According to a 2013 study, more than 82% of interviewed consumers said that it was “very important” for their chosen grocery store to be clean. Sweep logs are a great compliance check to ensure that employees are doing the task when it needs to get done while maintaining the brand image you have worked so hard to create. With that being said, what should you be doing with the completed logs?
Most retailers that we talk to use paper logs to track that stores were swept. However, we have discovered that not everyone keeps their logs and some retailers just throw them away after the day is done. After all, who wants to look through a binder or filing cabinet of sweep logs?
Truth be told, you might want to. While every state is different, according to attorneys.com, the statute of limitations on a slip-and-fall case can range anywhere from one to six years, with the majority of states falling in the two to three year range. (See your state’s regulations here.)
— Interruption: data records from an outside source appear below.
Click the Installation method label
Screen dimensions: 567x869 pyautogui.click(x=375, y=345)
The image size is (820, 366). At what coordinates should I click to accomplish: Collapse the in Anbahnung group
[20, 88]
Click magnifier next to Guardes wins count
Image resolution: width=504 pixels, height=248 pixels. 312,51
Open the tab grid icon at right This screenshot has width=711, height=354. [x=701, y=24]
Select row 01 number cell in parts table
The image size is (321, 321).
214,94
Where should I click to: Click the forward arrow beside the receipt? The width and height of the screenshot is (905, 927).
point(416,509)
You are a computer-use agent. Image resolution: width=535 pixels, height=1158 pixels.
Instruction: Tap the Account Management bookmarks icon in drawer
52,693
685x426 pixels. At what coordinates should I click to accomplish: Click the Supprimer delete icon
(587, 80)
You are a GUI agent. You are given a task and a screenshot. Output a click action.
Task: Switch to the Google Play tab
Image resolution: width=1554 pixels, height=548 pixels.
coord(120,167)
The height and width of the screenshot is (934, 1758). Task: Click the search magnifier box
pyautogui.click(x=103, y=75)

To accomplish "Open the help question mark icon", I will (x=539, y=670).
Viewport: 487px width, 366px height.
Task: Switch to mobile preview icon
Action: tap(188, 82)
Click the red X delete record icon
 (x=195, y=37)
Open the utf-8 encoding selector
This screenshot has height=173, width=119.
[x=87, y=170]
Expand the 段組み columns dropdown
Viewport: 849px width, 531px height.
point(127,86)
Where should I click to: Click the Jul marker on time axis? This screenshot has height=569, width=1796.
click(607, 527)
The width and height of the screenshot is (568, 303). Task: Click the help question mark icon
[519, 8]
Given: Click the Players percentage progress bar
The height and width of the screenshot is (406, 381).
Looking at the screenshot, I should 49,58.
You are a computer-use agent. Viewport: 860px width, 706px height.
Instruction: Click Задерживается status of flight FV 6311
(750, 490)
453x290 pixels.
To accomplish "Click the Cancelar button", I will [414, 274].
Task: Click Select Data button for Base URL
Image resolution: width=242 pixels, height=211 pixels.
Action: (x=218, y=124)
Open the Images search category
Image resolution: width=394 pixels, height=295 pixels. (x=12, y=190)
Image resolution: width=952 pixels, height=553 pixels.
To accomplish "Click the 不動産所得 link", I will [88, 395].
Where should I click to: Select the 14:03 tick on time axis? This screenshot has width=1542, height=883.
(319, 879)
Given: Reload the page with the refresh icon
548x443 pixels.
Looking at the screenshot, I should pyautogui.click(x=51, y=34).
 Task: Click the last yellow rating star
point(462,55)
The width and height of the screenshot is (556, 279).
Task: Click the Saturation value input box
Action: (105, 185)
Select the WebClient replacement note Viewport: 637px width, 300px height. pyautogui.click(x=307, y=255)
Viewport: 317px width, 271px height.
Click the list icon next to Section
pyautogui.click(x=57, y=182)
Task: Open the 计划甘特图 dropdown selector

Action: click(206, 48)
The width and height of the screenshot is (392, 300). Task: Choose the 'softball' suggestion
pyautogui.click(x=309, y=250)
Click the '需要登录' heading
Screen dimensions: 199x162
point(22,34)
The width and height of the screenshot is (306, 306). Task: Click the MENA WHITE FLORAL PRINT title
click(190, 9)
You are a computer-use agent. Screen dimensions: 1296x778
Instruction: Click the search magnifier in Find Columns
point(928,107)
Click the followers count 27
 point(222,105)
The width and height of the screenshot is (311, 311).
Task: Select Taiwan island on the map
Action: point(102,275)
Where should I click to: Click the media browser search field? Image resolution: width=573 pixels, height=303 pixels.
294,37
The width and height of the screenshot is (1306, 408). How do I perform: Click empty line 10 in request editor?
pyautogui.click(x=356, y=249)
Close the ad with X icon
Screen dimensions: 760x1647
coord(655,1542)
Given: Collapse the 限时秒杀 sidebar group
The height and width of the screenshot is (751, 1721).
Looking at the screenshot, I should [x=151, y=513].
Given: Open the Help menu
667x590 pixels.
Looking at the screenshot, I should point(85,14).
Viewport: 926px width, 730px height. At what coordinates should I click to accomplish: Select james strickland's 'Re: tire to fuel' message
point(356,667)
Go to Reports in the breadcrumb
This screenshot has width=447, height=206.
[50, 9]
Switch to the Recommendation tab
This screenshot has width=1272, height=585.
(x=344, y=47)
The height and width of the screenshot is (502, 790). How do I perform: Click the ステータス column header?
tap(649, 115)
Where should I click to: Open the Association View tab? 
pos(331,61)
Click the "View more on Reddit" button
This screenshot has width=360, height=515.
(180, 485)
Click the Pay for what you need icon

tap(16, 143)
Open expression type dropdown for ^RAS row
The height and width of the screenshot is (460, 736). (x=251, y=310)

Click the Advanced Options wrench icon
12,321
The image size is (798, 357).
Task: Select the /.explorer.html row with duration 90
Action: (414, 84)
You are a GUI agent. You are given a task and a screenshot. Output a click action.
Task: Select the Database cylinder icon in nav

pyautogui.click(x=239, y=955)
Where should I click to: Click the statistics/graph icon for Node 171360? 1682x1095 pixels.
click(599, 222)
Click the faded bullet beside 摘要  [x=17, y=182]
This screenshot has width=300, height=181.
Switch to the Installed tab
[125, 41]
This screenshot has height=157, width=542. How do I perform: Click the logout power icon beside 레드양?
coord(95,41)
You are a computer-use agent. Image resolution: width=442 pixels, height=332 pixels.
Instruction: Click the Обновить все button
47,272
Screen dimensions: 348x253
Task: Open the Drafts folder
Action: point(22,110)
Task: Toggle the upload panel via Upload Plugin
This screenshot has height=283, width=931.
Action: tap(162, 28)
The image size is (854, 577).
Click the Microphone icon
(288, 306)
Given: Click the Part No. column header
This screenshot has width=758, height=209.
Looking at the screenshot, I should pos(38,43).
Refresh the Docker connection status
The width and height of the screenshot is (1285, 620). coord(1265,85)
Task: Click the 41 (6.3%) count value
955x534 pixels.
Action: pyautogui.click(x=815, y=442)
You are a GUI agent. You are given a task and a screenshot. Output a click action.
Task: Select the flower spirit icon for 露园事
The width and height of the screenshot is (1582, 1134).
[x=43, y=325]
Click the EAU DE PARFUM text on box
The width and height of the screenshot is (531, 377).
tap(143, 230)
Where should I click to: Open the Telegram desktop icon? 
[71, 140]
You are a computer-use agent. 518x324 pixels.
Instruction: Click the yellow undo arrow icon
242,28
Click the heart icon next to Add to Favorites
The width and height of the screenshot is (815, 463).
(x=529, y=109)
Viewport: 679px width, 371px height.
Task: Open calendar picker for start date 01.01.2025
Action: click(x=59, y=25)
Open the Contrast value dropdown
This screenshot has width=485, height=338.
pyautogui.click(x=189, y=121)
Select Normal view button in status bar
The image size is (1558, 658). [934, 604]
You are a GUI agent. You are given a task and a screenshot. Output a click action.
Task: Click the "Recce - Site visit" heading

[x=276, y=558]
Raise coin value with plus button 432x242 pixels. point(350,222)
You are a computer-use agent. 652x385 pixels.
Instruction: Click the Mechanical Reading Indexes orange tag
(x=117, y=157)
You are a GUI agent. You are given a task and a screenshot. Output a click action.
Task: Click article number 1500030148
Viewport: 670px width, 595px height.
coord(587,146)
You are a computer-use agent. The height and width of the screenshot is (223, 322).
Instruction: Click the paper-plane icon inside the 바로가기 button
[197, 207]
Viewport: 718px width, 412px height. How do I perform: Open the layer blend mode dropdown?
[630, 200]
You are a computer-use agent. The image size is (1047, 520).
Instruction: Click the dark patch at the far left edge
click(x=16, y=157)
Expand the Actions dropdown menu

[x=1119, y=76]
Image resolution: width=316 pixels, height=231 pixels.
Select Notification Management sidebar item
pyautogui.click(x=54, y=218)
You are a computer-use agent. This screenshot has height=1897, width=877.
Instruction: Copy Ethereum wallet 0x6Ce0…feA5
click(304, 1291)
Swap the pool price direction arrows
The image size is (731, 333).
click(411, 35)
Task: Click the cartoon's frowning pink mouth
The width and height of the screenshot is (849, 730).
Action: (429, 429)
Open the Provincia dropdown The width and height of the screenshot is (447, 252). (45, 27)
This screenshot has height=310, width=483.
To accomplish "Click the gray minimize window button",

Aside from wanting your store to have a clean appearance for your customers, mitigating the risk of a slip-and-fall lawsuit is an important part of sweep logs. It validates that you are doing your due diligence to create a safe atmosphere for your customers. Hopefully you never get into a situation where you need that validation. However, there are too many examples of retailers facing lawsuits due to this issue to ignore the risk.
If you use, or are thinking of using a digital tool for sweep logs, be sure that your data either never gets deleted, or is going to be there long enough to cover you in the event of a lawsuit. Everyone would love to get rid of the filing cabinet full of sweep logs in the corner of the office, but you have to make sure that your information is not going to have found the digital trash bin before it comes in handy with a slip-and-fall lawsuit. If you are keeping up with employee motivation and your employees are putting in the time to keep your store(s) clean and safe, you deserve to have the documentation to protect you.